──────── Data to examine
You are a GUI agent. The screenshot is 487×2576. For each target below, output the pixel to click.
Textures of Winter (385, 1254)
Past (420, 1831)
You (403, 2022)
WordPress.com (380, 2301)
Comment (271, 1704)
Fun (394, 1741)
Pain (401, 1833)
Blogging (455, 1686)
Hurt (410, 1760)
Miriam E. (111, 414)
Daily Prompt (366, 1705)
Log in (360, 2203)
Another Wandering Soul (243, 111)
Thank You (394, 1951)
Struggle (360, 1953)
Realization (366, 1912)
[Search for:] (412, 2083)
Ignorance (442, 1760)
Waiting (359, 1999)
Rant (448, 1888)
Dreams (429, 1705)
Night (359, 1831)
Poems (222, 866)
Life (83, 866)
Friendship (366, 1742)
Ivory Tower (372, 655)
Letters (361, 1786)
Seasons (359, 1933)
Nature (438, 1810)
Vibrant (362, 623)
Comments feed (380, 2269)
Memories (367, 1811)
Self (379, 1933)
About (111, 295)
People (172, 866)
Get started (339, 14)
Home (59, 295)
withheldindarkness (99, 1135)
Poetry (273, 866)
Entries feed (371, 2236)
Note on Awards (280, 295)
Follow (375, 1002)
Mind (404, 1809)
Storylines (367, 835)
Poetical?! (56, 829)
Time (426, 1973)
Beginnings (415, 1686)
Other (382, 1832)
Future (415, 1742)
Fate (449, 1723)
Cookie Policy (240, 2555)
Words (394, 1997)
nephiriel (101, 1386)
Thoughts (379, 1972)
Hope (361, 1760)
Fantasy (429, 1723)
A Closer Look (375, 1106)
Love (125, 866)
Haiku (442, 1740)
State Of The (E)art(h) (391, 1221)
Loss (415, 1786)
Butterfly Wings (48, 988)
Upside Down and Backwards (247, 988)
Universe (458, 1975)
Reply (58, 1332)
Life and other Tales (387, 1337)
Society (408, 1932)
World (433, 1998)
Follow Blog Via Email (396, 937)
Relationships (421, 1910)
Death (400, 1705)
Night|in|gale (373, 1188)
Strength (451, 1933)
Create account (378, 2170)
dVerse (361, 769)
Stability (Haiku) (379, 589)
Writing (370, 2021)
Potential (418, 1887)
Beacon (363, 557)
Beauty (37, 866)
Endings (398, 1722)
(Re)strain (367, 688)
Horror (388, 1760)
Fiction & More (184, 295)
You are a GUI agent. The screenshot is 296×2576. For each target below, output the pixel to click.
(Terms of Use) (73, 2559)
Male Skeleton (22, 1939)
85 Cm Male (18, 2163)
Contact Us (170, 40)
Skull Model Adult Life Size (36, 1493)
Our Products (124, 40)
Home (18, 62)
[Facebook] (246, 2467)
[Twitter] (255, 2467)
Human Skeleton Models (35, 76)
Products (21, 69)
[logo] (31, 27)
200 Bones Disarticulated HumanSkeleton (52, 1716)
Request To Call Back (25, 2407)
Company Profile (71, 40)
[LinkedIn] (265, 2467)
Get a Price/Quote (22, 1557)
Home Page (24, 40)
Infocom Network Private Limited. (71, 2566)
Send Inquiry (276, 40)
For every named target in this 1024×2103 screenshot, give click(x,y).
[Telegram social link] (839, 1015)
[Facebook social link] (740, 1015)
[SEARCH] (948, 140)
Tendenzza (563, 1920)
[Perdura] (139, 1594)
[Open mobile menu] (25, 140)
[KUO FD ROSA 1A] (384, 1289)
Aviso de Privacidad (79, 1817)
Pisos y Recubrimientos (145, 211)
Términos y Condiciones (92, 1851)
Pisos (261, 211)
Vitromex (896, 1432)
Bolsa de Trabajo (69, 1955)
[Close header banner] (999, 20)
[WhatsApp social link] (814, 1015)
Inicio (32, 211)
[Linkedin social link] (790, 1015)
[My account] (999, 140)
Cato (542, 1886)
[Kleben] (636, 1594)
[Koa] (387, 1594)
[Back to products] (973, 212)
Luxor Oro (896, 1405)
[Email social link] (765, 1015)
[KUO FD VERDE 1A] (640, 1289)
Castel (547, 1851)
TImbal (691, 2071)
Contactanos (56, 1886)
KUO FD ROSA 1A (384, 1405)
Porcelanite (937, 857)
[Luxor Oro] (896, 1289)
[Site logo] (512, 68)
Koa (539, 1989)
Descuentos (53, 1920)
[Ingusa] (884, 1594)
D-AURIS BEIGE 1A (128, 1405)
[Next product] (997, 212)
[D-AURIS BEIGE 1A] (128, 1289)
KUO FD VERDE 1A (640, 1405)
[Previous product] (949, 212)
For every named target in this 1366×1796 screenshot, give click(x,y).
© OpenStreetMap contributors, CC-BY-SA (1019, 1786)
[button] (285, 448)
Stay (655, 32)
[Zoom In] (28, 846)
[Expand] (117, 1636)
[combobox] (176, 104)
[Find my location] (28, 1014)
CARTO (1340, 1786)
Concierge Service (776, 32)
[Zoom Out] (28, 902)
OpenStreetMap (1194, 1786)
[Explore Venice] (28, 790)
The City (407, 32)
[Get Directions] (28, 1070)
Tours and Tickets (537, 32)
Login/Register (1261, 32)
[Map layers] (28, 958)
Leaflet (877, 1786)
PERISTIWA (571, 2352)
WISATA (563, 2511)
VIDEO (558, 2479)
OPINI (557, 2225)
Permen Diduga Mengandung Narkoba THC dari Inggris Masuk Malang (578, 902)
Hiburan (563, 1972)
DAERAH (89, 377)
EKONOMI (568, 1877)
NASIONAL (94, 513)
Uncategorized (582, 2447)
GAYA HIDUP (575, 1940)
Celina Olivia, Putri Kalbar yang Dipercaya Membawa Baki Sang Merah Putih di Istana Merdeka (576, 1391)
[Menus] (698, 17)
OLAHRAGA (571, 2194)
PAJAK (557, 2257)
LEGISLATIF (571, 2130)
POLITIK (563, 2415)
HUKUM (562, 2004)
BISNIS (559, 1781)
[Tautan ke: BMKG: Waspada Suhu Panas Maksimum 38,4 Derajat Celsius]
────────────────
Work to complete -> In the entries above, find the line with "Stability (Haiku) (379, 589)" and the line with "[logo] (31, 27)", then set down exactly those two and every line between them, nothing else.

Exercise output ->
Stability (Haiku) (379, 589)
Writing (370, 2021)
Potential (418, 1887)
Beacon (363, 557)
Beauty (37, 866)
Endings (398, 1722)
(Re)strain (367, 688)
Horror (388, 1760)
Fiction & More (184, 295)
You are a GUI agent. The screenshot is 296×2576. For each target below, output the pixel to click.
(Terms of Use) (73, 2559)
Male Skeleton (22, 1939)
85 Cm Male (18, 2163)
Contact Us (170, 40)
Skull Model Adult Life Size (36, 1493)
Our Products (124, 40)
Home (18, 62)
[Facebook] (246, 2467)
[Twitter] (255, 2467)
Human Skeleton Models (35, 76)
Products (21, 69)
[logo] (31, 27)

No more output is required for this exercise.